Depuis sa prise de fonction, en janvier 2019, en qualité de cinquième Chef de l’Etat congolais, Félix Tshisekedi, fils biologique et héritier politique de Feu l’opposant historique du Congo Kinshasa, Etienne Tshisekedi Wa Mulumba, n’a pas encore rencontré officiellement sa mère biologique qui, elle, séjourne encore à Bruxelles, en attentant les obsèques méritées et l’inhumation de son défunt époux.

Lors de la double cérémonie de prestation de serment et d’investiture, le 24 janvier dernier, au Palais de la Nation congolaise, l’absence de cette Maman était plus que remarquable. Oui. Celle que les congolais appellent affectueusement ‘’maman Marthe’’ demeure inconsolable. Elle pleure son époux, conformément à la tradition congolaise et surtout luba du grand Kasaï. Elle aurait certainement envie de sabler du champagne pour fêter la victoire de son fils, mieux, du parti légué par son amant d’heureuse mémoire à la postérité.
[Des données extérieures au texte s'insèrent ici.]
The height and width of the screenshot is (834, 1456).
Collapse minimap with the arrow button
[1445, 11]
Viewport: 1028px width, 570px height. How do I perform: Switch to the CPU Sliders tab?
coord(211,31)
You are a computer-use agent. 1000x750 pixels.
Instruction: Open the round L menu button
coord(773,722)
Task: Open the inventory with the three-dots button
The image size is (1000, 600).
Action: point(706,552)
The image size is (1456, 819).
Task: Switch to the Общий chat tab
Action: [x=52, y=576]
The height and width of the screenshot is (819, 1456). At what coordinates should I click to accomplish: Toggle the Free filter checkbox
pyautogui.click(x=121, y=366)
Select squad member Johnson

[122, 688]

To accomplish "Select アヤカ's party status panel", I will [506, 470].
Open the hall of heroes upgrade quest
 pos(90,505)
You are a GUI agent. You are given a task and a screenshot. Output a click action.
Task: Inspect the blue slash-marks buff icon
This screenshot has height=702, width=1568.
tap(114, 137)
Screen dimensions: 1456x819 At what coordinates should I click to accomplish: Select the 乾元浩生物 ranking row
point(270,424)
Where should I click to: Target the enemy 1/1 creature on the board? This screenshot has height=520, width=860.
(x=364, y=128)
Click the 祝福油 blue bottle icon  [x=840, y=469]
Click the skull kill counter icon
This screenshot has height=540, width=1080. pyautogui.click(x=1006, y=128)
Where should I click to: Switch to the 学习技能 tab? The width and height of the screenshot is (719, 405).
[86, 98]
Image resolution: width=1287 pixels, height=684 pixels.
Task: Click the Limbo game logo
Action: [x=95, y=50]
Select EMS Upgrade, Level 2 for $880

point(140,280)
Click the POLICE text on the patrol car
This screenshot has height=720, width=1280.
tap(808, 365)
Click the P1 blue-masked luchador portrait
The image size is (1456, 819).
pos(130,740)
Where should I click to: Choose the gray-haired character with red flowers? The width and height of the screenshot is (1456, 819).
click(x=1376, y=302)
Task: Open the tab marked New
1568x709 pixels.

Hélas ! Sa douleur serait plus grande que sa joie, dès lors que cette Icône de la politique congolaise n’est pas encore inhumée au pays de ses aïeux. A quand les funérailles du Sphinx de Limete ? A quand la rencontre entre le Chef de l’Etat Congolais, Félix Tshisekedi et sa mère, maman Marthe Tshisekedi ? Que des questions qui taraudent certains esprits.

Rendez justice à la veuve
Elle ne sait pas voir son fils devenu cinquième Chef de l’Etat congolais. Elle pleure sans fin son défunt époux dont la dépouille mortelle traine depuis deux ans, dans un funérarium de la capitale Belge, depuis son décès le 1er février 2019, de suite d’une embolie pulmonaire, à l’âge de 84 ans. La veuve de Feu Etienne Tshisekedi Wa Mulumba, c’est d’elle qu’il s’agit, mère biologique de l’actuel Garant des institutions congolaises n’a pas encore vu officiellement son fils qui a succédé à Joseph Kabila, son principal opposant d’hier devenu partenaire de la démocratie. Elle était, contre toute attente, la grande absente le jour où les militants de l’Udps et le peuple congolais vivaient, en direct, l’historique évènement de passation civilisée de pouvoir entre le Chef de l’Etat sortant, Joseph Kabila et son successeur élu entrant, Félix Tshisekedi.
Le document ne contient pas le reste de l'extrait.